No, but you're paying for that already.

victims of crime

Who is supporting Cannabis use and driving?

The driving/Cannabis correlation is not based on conclusive evidence anyway.

and other drug dependancy costs?

What "other drug dependancy costs"?

And for those calling hypocrite on alcohol users, quite simply, if you are that concerned about alcohol use, why would you support the legalisation of another drug that is going to cause similar (if not worse) outcomes?

Your entire premise is flawed.

Cap, have you ever been a cannabis user or are you just another ill informed wowser with a high susceptibility to grief pr0n?
 
quoting a study the huffington post references....

do you really believe that the government should have a say in whether people smoke or not? if people want to smoke they should be allowed to smoke. if two gay men want to get married, they should be allowed to get married. if a man wants to smoke marijuana he should be able to.

who are you to say i cant do something that has no affect on you, and should be prosecuted/given a criminal record just because you frown upon it?

just checking, do you not live in an organised society with rules and regulations?

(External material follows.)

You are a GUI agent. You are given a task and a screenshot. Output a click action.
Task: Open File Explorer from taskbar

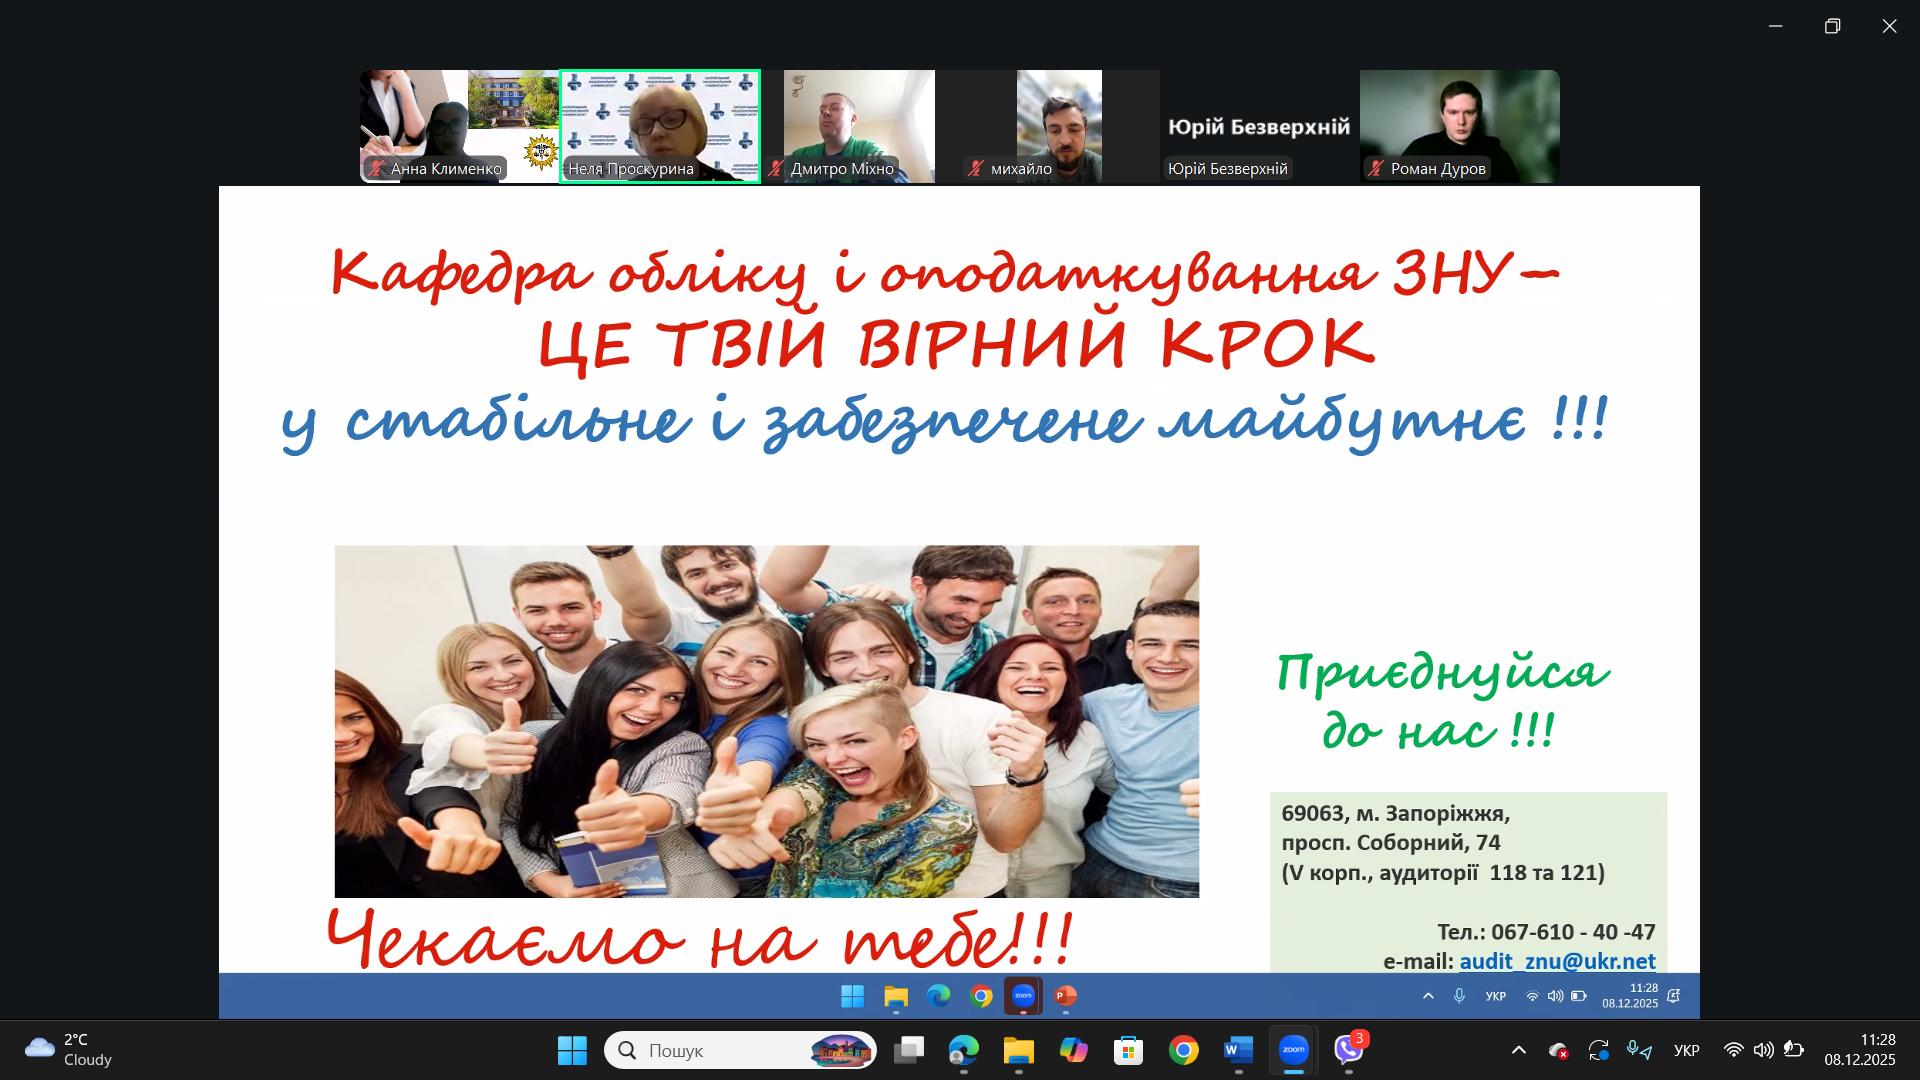coord(1018,1050)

I'm not allowed to steal either, but you don't see me jumping up and down about it.
 
there is absolutely no evidence that marijuana is an addictive drug, and even if it is only a small minority of marijuana users would fit the 'addicted' definition.



people die due to ingesting panadol, shall we ban that too?

oh and all those innocent drown victims. guess water is out of the picture too.

yes, they both have positive uses in society and in medicine, but they also have negative consequences, and thus should be banned.
See, using extreme examples to support you arguement simply weakens it.
 
just checking, do you not live in an organised society with rules and regulations? I'm not allowed to steal either, but you don't see me jumping up and down about it.

no, but stealing would directly affect someone else, would it not? it would cause unfair financial and economic loss to someone else.

if i smoke a joint in my house, how many people have been harmed?